= Amy H. Sturgis =

American author, speaker and scholar

Amy H. Sturgis (born 1971) is an American author, speaker and scholar of science fiction and fantasy studies and Native American studies. She earned her Ph.D. in intellectual history from Vanderbilt University, served on the advisory board of Mythopoeic Press, and contributed to the Hugo Award-winning StarShipSofa podcast and the Liberty and Power group weblog. She served as adjunct instructor at Lenoir-Rhyne University in Hickory, North Carolina, before becoming a professor at Belmont University in Nashville, Tennessee.

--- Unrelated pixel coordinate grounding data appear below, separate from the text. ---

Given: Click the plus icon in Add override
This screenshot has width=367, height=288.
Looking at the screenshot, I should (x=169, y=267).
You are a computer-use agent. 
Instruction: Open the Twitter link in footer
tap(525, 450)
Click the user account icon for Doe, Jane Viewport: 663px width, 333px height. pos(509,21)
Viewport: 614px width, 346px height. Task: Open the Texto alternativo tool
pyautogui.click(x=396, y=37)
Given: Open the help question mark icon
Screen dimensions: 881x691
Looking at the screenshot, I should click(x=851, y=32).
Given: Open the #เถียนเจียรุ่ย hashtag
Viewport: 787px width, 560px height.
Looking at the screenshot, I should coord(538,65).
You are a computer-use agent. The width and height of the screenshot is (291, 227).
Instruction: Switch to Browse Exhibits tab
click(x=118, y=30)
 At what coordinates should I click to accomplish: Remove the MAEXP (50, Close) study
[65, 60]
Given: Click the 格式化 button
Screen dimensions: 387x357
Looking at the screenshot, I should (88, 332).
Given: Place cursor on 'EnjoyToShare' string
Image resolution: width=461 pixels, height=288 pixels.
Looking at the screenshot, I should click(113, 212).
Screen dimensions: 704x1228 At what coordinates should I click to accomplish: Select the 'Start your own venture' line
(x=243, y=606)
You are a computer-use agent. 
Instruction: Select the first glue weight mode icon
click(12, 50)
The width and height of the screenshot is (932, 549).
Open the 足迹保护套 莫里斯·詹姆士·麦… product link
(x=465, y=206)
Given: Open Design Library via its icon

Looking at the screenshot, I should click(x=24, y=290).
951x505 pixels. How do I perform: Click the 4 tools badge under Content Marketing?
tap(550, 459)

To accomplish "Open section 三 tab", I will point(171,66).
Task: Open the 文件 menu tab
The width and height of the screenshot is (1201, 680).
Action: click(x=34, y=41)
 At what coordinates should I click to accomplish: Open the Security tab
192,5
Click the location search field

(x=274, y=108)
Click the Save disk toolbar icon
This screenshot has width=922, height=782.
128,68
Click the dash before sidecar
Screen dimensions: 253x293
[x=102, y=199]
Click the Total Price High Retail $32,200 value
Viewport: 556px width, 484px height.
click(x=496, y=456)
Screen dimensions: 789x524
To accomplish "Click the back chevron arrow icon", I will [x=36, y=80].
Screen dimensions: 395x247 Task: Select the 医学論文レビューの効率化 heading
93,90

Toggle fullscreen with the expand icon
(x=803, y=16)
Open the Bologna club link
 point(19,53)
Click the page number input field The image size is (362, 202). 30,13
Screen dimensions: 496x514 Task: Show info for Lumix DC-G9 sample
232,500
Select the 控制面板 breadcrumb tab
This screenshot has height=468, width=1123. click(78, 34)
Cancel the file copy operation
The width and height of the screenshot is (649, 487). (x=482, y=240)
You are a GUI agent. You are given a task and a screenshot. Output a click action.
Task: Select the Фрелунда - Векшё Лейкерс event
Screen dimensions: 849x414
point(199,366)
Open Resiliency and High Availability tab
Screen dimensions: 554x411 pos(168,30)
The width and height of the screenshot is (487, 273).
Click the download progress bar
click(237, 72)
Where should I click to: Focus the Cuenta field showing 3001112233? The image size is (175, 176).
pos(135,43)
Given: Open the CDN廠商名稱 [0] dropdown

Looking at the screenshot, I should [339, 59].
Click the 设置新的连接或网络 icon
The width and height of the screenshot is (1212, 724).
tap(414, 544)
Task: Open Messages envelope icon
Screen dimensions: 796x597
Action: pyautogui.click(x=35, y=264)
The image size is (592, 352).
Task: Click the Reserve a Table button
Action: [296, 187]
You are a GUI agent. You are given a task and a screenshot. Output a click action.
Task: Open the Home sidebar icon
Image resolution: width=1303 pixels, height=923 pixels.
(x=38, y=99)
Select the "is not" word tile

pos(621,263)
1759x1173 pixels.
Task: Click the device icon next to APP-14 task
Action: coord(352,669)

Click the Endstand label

Sturgis is author of four books on U.S. presidential history and Native American studies (Presidents from Washington through Monroe, Presidents from Hayes through McKinley, The Trail of Tears and Indian Removal and Tecumseh: A Biography), five edited works on science fiction and fantasy (The Intersection of Fantasy and Native America: From H.P. Lovecraft to Leslie Marmon Silko, The Magic Ring, Past Watchful Dragons: Fantasy and Faith in the World of C.S. Lewis, The Magic Goblet, and The Magic Ring: Deluxe Illustrated Edition), and other scholarly and mainstream book chapters, articles and presentations. In 2006, she was awarded the Imperishable Flame Award for Achievement in Tolkien/Inklings Scholarship.

She contributes regular "Looking Back on Genre History" features to and narrates contemporary science fiction stories for the UK-based podcast StarShipSofa. In both 2009 and 2011, she received the Sofanaut Award in Podcasting for Best Fact Article Contributor. In 2010, it became the first podcast to win a Hugo Award.

In 2012, Sturgis was featured in a series of documentary short films produced by Ozymandius Media for the Institute for Humane Studies.

She has been interviewed on science fiction and fantasy topics by organizations including NPR.